I guess having been back in the city for several years I had forgotten how good all that is.

So at the weekend I went country again. And if that idea moves you then there is a great reference book called Beautiful B&Bs and Small Hotels. I've got the third edition and it includes nearly 200 bed and breakfast places in Victoria and Tasmania.

There are bed and breakfast hotels, self-contained cottages and other wilderness retreats.

I chose an old favourite: The Harvest Home Country House Hotel in the Strathbogie Ranges in the small town of Avenell.

It's only 90 minutes from Melbourne if you are sensible and go Tullamarine Freeway, Western Ring Road, Hume Highway.

I was navigating so we didn't go that way did we. Diligently using the Melway I guided us up Sydney Road through Brunswick and Coberg. Not smart on a Saturday afternoon.

Still we made it. And In know why I call Harvest Home Harvest Heaven.

The hotel was built in the 1860s. It has been cleverly and lovingly restored. The 2002 Age Good Food Guide gives the decor and ambience a justified rave.

The dining room is exquisite as are the other sitting rooms with open fires stocked with heat-throwing mallee roots.

You can drive there as I said but the Harvest Home would be great for a wedding or a small fortieth or fiftieth birthday party. Get a group together of ten or twenty people. Have dinner there. Sip your ports or cognac around the fire, sleep in the huge comfy four-poster beds and then come downstairs for breakfast.

You could take a mini bus up there, or better still for a bit of adventure, it's only an hour on the train from Spencer Street Station.

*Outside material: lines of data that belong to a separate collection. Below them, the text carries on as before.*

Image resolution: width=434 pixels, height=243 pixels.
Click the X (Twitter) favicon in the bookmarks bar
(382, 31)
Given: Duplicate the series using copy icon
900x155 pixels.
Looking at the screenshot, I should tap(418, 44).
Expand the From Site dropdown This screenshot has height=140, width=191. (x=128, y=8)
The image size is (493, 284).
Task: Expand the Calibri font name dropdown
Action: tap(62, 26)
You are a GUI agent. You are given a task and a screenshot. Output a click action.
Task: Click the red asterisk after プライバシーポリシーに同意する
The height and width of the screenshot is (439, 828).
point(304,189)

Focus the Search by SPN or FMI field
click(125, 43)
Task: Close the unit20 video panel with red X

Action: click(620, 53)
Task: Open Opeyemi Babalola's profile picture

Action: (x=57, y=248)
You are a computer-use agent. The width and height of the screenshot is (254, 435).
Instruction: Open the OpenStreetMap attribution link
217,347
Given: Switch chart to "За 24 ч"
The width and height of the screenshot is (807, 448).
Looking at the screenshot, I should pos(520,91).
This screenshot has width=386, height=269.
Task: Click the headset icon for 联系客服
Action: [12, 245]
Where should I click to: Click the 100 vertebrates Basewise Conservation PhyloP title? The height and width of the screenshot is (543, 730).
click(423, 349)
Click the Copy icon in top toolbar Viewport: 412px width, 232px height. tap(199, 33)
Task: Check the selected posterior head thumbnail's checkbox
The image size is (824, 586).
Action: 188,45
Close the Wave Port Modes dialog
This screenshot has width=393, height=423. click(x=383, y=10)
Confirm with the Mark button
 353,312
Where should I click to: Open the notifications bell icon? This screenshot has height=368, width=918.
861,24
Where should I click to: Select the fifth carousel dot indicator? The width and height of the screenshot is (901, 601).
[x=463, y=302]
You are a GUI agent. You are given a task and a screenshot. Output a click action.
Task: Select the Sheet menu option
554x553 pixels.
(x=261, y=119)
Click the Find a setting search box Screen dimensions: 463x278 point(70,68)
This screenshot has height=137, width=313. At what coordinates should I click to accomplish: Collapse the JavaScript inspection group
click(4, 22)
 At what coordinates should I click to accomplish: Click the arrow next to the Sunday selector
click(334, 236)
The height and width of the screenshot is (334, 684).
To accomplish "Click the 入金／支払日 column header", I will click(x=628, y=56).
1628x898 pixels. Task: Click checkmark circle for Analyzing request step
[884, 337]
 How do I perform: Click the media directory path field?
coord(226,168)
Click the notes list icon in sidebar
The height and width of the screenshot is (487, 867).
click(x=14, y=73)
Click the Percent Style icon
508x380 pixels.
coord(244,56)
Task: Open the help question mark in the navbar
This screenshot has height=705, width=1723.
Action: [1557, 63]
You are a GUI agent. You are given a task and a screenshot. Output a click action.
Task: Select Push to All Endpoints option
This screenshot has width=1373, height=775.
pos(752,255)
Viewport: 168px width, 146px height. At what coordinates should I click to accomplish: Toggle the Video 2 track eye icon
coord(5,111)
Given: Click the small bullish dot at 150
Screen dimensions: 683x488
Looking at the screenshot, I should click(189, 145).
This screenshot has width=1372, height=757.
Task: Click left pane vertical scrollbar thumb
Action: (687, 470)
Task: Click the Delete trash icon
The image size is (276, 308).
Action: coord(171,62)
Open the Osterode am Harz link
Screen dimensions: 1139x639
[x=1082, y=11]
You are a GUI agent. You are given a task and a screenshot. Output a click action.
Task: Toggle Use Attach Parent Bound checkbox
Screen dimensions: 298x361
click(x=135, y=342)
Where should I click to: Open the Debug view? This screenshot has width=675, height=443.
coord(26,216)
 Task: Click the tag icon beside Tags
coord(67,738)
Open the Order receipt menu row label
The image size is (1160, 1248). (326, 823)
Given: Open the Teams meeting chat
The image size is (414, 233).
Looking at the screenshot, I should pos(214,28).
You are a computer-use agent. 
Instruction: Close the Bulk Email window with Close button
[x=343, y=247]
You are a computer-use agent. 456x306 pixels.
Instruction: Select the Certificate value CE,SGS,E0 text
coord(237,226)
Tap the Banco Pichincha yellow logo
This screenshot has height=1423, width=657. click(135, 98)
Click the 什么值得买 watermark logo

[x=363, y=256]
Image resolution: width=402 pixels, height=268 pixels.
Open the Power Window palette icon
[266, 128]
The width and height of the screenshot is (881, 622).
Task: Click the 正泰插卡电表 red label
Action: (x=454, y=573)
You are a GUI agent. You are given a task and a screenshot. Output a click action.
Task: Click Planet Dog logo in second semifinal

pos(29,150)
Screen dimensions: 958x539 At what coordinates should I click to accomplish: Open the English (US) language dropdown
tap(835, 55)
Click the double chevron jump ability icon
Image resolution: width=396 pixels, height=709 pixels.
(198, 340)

But apart from the award-winning dinners in the candlelit dining room this IS a classic Victorian Bed and Breakfast and the B and B aspect is what I was focussing on.

And for around $150 a couple can have a big bed and breakfast. And what a breakfast.

Fresh fruit juice of course but then a range of stunningly prepared fruits. Stewed rhubarb, that tradition country fruit, plus poached pears and a fruit I couldn't identify at first. It looks like slices of fillet steak. It was actually slices of quince that had been marinated in a secret sauce and then poached.

Beautiful. Nothing like the quinces my Gran made into jam and jelly. At first I decided on the grounds of diligent research for you, dear readers, to break the diet for the first time in nine weeks and have a real weekend breakfast.

That meant we could follow the fruit with some huge perfectly-formed fresh butter-injected croissants. We'll I had half of one.

And then an omelette with a hint of Tuscany to it. An omelette that included previously perfectly cooked bacon rashes folded in late, and some fresh dill, and a drizzle of truffle oil, and some mushrooms and some rocket lettuce on the same plate and the omelette sat on a slice of soughdough toast with a spread not of butter, but chutney. Sweet but earthy country chutney.

And then a coffee in front of the fire in plump old-fashioned armchairs.

Steve Sondheim got it right. I plan these weekends in the country more often. But I'll avoid Sydney Road. If I don't the driver will kill me.